■ Source excerpt
— Start —

A final complication is that, for a subset of the studies (2018 only), certain post-treatment outcome questions included a “no opinion” response option. Following our pre-analysis plan, these missing outcomes are simply excluded from analysis; however, this approach may induce bias because, unlike the case of overall attrition (which we found to be independent of treatment), respondents were significantly more likely to select “no opinion” when in the placebo group than the treatment group. Our best guess is that this pattern of “no opinion” response is due to a lack of familiarity with the candidates among placebo subjects. We do not find evidence of different rates of “no opinion” responses between the treatment groups in the same experiment, nor interactions with demographic covariates. This pattern suggests that dropping “no opinion” answers results in a constant shift in the estimated treatment effects within each study, but should not impact our estimate of the variability of treatment effects within studies. In Supplementary Figure OA12, we consider a range of alternative approaches to handle these missing outcomes—including inverse probability weighting, as well as fitting meta-regressions with study-level intercepts—and find that our results remain fairly stable regardless of the choices made.
Outcome Measures
We focus on two post-treatment outcome measures, vote choice and favorability, both initially measured on a 0–10 Likert scale (e.g., “How likely are you to vote for Donald Trump in the 2020 presidential election?” or “How favorable do you feel towards Donald Trump?”).Footnote 4 We rescale all variables to range from 0 to 100 to aid interpretation. Where a survey contains multiple vote choice (or favorability) questions, such as support for the candidate and for their opponent, we create a vote choice (or favorability) index as weighted average of these questions.Footnote 5 Swayable itself uses a pre-defined primary index, which was the outcome as specified in the 2018 PAP. In an unregistered robustness check (see Appendix B.2 of the Supplementary Material), we also dichotomize the vote choice scale, recoding it so that values of 0–4 are equal to 0, 5 is equal to 0.5, and 6–10 is equal to 1, allowing us to compute an estimated effect on vote share.
For each of the three sets of experiments (2018, 2020 downballot, and 2020 presidential), Table 1 shows the date ranges, total number of subjects, total number of treatments tested, and what fractions of them measure vote choice and favorability. Detailed summary tables for each separate study are available in Dataverse Appendix Table DA1.
Note: Full study-level tables are available in Dataverse Appendix DA1.
Measuring Advertisement Characteristics
Some of our hypotheses concern how the treatment effects of ads vary with features of the advertisements themselves, such as their tone or whether they used particular persuasive techniques (see the previous section for review). We measured the characteristics of advertisements using human coders in two rounds. The 2018 advertisements were tagged by eight undergraduate research assistants, with three independent ratings per video. The 2020 videos were tagged by 11 different assistants, with two independent ratings per video. For each item, we first apply a simple adjustment for rater-biases, shifting the ratings such that all raters have equal mean ratings. We then aggregate across raters by taking a mean of the multiple ratings for a single item. This correction was introduced in the 2020 PAP, in a deviation from 2018 PAP. An important feature of the ads is the election type—for example, Senate versus presidential election. For any videos where the research assistants disagreed about election type, we manually labeled these using the names of the candidates found in the outcome questions.

— End —

■ Things to do
**a)** Summarize the survey methods excerpt in two sentences.
**b)** Reproduce the survey methods excerpt between "For each of" and "Appendix Table DA1.", inclusive.
The lines after this point come from a separate source.

■ Data entries

— Start —

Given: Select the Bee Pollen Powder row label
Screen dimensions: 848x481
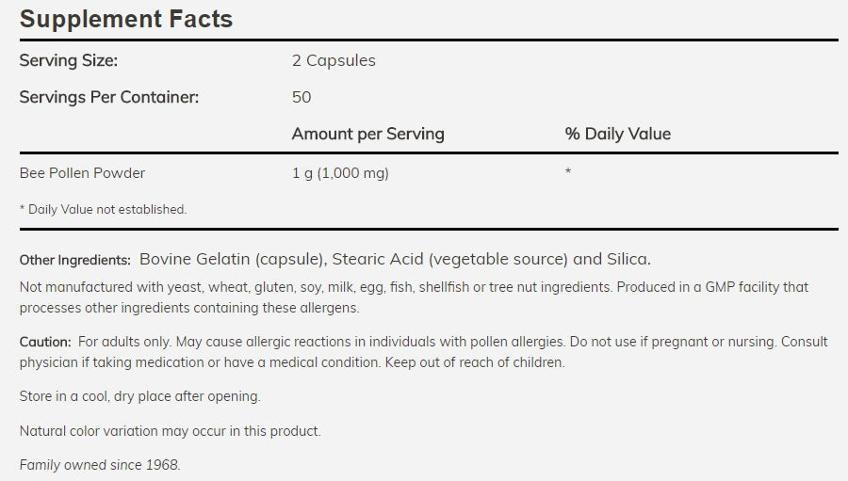Looking at the screenshot, I should (x=83, y=173).
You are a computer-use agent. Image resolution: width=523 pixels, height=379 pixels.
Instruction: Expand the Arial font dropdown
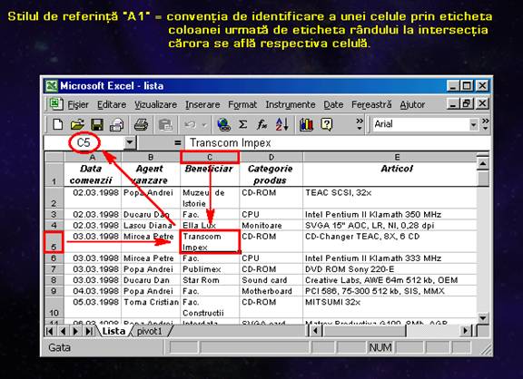pos(473,125)
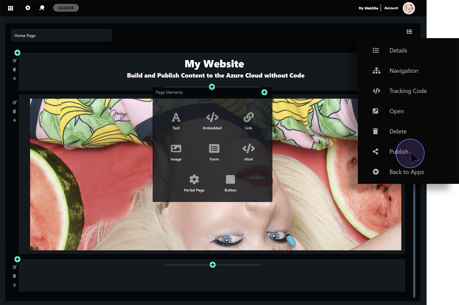
Task: Open the apps grid icon
Action: tap(11, 8)
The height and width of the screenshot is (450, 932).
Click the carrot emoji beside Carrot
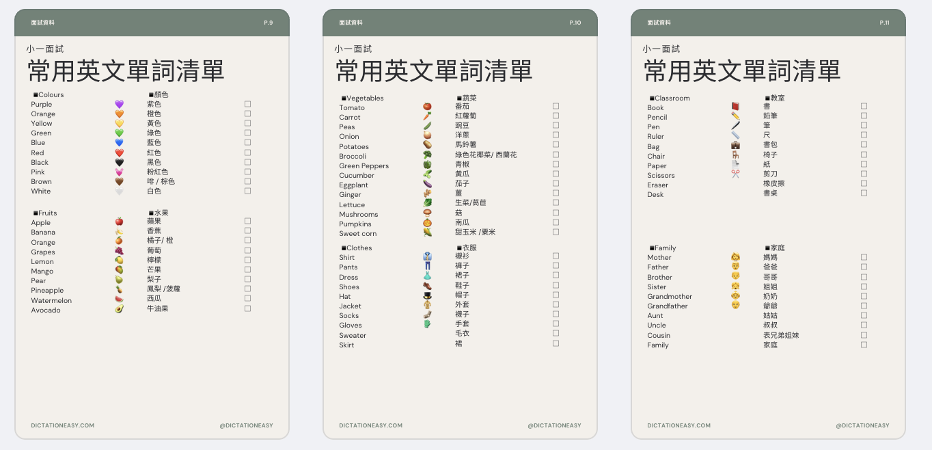427,116
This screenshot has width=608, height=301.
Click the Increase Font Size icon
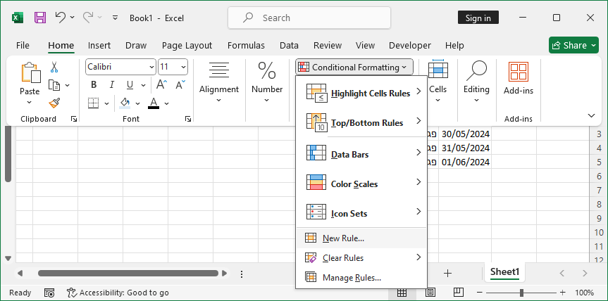click(x=161, y=84)
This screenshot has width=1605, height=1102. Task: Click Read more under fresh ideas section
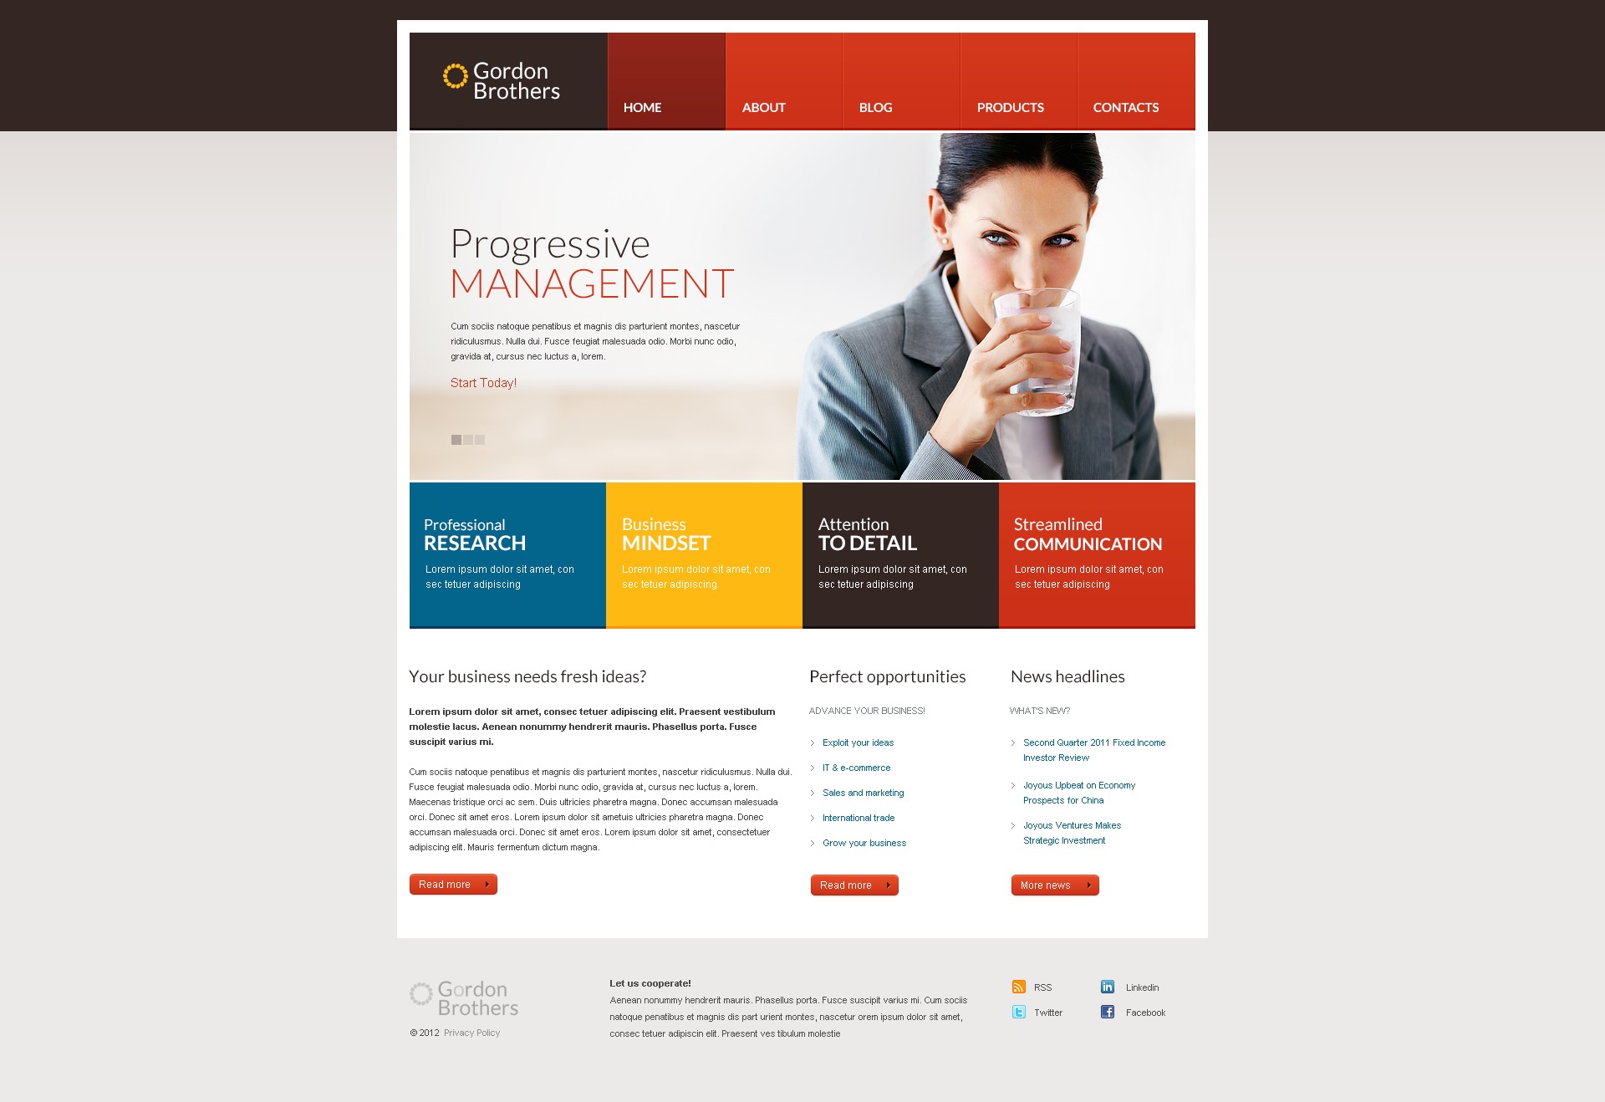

— End —

■ Per-task outputs
**a)** In the 2018 studies, "no opinion" answers to post-treatment outcome questions were more common among placebo subjects and were dropped as planned, and alternative ways of handling them left the results fairly stable. Vote choice and favorability outcomes were rescaled from 0–10 to 0–100, and ad features were coded by human raters whose ratings were adjusted for rater bias and then averaged.

**b)**
For each of the three sets of experiments (2018, 2020 downballot, and 2020 presidential), Table 1 shows the date ranges, total number of subjects, total number of treatments tested, and what fractions of them measure vote choice and favorability. Detailed summary tables for each separate study are available in Dataverse Appendix Table DA1.